> [What is expected] From the entries below, return exactly the lines beginning at the one that contains "Task: Collapse charts with Hide charts" and ending at the one that contains "Image resolution: width=1512 pixels, height=811", both of them included, and only those lines.

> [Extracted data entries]

┄┄┄┄┄┄

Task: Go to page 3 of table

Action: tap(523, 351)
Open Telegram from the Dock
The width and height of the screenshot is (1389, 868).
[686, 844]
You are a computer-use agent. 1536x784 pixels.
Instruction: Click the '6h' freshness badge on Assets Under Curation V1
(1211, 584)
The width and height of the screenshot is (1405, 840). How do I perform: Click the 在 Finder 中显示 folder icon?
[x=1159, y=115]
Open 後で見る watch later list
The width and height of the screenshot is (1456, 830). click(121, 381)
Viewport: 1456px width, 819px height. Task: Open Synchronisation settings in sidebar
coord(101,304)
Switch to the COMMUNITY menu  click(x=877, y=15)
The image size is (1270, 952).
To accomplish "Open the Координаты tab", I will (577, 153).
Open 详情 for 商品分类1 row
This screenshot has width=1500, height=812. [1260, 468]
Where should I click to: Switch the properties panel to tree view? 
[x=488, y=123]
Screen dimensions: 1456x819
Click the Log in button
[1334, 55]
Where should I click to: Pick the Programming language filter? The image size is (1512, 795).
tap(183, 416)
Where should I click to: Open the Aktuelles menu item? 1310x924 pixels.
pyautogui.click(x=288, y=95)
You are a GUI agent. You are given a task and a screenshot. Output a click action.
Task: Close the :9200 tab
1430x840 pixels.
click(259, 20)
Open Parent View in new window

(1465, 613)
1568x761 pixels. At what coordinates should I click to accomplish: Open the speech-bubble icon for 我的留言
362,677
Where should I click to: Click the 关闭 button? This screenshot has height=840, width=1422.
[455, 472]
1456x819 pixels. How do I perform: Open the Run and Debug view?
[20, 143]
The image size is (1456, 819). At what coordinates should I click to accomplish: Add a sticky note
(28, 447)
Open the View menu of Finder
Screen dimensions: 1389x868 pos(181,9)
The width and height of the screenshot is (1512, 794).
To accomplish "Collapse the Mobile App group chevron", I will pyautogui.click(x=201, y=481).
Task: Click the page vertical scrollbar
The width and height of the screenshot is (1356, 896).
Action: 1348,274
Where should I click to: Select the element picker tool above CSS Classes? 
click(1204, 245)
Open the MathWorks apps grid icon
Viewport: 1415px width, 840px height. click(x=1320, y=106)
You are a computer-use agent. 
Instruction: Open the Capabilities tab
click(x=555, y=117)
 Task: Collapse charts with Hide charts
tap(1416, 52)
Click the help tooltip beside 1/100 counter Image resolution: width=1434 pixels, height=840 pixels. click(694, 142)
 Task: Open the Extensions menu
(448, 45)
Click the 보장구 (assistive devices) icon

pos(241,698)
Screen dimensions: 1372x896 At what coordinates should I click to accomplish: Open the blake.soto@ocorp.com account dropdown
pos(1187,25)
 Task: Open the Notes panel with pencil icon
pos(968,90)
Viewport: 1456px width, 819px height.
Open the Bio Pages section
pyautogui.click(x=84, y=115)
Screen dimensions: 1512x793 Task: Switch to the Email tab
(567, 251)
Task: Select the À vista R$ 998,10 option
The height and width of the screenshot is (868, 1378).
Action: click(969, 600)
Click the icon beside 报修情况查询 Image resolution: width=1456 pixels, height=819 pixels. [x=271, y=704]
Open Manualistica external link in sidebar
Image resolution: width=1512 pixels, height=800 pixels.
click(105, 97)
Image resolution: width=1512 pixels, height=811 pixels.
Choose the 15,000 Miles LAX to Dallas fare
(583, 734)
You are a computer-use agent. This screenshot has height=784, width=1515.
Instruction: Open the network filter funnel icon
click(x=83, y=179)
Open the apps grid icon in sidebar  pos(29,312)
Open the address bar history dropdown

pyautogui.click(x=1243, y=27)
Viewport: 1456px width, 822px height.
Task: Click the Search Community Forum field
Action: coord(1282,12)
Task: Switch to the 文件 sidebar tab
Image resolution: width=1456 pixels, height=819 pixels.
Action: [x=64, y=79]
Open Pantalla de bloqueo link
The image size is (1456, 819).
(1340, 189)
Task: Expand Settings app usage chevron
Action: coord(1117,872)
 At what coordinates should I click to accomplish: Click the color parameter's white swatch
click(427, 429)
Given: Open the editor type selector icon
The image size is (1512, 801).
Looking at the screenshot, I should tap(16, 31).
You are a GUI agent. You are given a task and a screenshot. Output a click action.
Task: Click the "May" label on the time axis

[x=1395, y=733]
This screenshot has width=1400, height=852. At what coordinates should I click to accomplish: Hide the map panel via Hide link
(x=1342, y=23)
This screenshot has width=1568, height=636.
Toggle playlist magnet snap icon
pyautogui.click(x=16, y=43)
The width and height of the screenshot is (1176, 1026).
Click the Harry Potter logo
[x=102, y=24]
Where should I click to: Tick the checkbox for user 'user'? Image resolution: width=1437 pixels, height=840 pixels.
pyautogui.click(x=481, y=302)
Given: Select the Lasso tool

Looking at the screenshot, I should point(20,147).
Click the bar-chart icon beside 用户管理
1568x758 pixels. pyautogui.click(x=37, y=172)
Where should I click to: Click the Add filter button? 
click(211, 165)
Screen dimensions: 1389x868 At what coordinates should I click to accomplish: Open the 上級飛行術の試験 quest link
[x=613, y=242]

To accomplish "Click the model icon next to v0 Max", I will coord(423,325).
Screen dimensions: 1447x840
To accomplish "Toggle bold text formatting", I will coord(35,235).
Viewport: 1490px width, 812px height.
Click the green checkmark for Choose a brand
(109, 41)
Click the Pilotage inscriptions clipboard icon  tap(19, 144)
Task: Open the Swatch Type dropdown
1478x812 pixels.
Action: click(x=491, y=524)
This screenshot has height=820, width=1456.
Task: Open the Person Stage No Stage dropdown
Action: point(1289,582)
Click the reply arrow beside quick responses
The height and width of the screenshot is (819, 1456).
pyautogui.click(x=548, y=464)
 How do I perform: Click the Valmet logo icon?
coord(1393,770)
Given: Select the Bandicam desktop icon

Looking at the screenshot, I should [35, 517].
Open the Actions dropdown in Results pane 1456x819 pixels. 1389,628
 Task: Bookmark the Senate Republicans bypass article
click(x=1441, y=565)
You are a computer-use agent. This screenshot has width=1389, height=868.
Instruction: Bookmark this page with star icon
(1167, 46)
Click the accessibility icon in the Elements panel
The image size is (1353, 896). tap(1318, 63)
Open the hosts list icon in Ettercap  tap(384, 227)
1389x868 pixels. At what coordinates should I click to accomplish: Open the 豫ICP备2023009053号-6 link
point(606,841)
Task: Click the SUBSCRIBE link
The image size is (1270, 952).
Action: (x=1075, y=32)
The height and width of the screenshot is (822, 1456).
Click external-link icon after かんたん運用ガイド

┄┄┄┄┄┄

> [Solved exercise]
 Task: Collapse charts with Hide charts
tap(1416, 52)
Click the help tooltip beside 1/100 counter Image resolution: width=1434 pixels, height=840 pixels. click(694, 142)
 Task: Open the Extensions menu
(448, 45)
Click the 보장구 (assistive devices) icon

pos(241,698)
Screen dimensions: 1372x896 At what coordinates should I click to accomplish: Open the blake.soto@ocorp.com account dropdown
pos(1187,25)
 Task: Open the Notes panel with pencil icon
pos(968,90)
Viewport: 1456px width, 819px height.
Open the Bio Pages section
pyautogui.click(x=84, y=115)
Screen dimensions: 1512x793 Task: Switch to the Email tab
(567, 251)
Task: Select the À vista R$ 998,10 option
The height and width of the screenshot is (868, 1378).
Action: click(969, 600)
Click the icon beside 报修情况查询 Image resolution: width=1456 pixels, height=819 pixels. [x=271, y=704]
Open Manualistica external link in sidebar
Image resolution: width=1512 pixels, height=800 pixels.
click(105, 97)
Image resolution: width=1512 pixels, height=811 pixels.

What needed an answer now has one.